Music mogul Jerry Moss, co-founder of A&M Records, dies at 88
Jerry Moss, a music industry mogul who co-founded A&M Records with Herb Alpert and rose from a Los Angeles garage to the heights of success with hits by Alpert, the Police, the Carpenters and hundreds of other performers, has died at 88.
Moss, inducted with Alpert into the Rock and Roll Hall of Fame in 2006, died on Wednesday at his home in Bel Air, California, according to a statement released by his family. He died of natural causes, his widow, Tina, told Associated Press.

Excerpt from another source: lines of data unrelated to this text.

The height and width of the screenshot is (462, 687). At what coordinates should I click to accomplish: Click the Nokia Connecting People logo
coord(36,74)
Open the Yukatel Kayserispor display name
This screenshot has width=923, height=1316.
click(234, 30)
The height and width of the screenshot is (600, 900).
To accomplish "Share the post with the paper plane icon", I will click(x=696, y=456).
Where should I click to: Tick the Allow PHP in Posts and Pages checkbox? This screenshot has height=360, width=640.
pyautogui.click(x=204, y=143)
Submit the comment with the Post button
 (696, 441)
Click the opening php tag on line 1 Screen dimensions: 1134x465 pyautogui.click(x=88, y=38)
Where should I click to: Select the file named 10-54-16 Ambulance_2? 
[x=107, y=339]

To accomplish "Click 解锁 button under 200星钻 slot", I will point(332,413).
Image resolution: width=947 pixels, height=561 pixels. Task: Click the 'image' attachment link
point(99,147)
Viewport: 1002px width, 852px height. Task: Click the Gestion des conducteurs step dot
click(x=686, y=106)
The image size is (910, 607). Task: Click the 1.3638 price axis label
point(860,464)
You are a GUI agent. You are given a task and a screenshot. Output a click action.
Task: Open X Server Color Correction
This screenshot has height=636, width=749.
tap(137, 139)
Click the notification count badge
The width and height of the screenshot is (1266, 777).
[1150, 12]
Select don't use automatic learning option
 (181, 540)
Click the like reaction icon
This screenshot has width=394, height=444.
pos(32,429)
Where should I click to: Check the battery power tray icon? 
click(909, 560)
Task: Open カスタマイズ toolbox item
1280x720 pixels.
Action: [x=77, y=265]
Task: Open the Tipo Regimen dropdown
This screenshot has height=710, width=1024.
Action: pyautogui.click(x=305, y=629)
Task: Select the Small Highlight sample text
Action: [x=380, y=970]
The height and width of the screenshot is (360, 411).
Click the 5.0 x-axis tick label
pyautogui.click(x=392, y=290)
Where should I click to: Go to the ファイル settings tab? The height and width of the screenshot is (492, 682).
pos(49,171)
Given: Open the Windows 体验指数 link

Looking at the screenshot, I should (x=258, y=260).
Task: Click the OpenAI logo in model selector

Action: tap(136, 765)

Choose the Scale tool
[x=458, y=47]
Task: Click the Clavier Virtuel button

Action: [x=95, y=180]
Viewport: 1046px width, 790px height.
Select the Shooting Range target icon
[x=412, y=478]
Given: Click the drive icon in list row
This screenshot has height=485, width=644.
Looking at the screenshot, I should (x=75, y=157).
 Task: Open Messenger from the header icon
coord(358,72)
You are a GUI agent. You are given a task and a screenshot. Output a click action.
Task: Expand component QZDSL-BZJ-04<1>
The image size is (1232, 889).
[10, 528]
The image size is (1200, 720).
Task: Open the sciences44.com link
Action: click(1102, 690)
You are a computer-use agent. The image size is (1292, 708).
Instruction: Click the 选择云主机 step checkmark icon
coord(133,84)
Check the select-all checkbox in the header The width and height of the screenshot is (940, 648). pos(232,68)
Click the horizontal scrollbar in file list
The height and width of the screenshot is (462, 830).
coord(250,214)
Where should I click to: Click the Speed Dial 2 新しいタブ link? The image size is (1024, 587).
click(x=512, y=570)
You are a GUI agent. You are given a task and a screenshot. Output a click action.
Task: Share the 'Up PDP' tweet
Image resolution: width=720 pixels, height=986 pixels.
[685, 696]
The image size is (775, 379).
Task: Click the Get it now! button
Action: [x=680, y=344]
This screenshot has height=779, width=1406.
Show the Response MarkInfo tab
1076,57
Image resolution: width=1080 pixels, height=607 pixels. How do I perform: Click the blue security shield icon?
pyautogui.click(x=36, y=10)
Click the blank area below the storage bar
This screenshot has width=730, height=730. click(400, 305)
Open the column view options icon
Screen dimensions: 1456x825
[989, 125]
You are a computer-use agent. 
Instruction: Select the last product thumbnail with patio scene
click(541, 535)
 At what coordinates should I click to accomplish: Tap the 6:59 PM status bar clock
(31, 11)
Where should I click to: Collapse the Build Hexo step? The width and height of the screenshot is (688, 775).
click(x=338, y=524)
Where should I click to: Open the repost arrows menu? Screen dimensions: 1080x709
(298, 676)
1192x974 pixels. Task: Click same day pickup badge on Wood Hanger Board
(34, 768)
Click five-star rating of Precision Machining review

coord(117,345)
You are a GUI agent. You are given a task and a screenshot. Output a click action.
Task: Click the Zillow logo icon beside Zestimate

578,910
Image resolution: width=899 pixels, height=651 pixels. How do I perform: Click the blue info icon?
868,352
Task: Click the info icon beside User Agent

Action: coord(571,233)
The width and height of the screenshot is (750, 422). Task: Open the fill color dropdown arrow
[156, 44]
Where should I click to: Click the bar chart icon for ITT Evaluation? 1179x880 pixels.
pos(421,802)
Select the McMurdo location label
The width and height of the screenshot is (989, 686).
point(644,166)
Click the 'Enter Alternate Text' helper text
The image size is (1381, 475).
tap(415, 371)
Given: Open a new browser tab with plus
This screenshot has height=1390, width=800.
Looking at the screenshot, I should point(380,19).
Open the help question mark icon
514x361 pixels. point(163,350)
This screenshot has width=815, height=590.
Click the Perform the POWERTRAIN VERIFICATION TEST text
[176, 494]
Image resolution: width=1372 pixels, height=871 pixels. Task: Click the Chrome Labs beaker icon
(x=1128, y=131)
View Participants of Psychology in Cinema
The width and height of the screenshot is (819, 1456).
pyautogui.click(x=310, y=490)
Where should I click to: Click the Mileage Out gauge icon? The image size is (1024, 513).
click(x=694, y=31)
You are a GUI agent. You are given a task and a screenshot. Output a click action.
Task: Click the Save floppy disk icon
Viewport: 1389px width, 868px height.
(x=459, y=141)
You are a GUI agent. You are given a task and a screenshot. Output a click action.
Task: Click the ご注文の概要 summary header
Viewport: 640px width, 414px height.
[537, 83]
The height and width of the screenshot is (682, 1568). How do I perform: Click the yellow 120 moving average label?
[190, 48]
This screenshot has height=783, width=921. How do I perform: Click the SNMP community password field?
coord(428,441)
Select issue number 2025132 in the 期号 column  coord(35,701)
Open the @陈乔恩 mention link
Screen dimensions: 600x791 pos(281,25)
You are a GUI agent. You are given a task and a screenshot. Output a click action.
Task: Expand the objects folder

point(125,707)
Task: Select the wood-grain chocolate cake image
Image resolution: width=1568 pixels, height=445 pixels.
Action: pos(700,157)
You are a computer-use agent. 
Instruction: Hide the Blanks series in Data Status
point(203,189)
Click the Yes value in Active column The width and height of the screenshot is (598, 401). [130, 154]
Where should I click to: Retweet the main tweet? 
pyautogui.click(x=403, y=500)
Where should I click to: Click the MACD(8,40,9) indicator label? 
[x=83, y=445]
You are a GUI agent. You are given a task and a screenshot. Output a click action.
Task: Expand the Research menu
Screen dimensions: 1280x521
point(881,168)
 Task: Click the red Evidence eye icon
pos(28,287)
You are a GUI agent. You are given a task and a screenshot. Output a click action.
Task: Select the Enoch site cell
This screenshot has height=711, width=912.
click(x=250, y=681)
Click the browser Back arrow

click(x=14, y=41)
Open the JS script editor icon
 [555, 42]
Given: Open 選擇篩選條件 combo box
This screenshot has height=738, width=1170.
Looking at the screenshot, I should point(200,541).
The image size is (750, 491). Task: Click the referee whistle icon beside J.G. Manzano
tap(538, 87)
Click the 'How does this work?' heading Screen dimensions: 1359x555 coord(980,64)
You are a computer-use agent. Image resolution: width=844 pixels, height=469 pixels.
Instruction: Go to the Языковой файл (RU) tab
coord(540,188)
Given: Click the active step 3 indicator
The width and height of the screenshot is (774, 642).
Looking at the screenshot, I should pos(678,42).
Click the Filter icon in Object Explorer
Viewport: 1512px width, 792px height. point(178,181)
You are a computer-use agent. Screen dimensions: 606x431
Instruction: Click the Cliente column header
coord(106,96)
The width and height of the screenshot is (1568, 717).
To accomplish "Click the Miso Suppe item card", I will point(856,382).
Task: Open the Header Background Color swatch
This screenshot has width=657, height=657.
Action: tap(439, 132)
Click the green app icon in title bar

“They truly don’t make them like him any more and we will miss conversations with him about everything under the sun,” said the statement. “The twinkle in his eyes as he approached every moment ready for the next adventure.”
For more than 25 years, Alpert and Moss presided over one of the industry’s most successful independent labels, releasing such blockbuster albums as Alpert’s Whipped Cream & Other Delights, Carole King’s Tapestry and Peter Frampton’s Frampton Comes Alive! Their label was home to the Carpenters and Cat Stevens, Janet Jackson and Soundgarden, Joe Cocker and Suzanne Vega, the Go-Go’s and Sheryl Crow.
Moss made one of his last public appearances in January when he was honoured with a tribute concert at the Mark Taper Forum in downtown Los Angeles. Among the performers were Frampton, Amy Grant and Dionne Warwick, who was not an A&M artist but had been close to Moss from the time he helped promote her music in the early 1960s. While Moss did not speak at the ceremony, many others praised him.
“Herb was the artist and Jerry had the vision. It just changed the face of the record industry,” singer Rita Coolidge said on the event’s red carpet. “Certainly A&M made such a difference and it’s where everybody wanted to be.”
Moss’s surviving family include his second wife, Tina Morse, and three children……………….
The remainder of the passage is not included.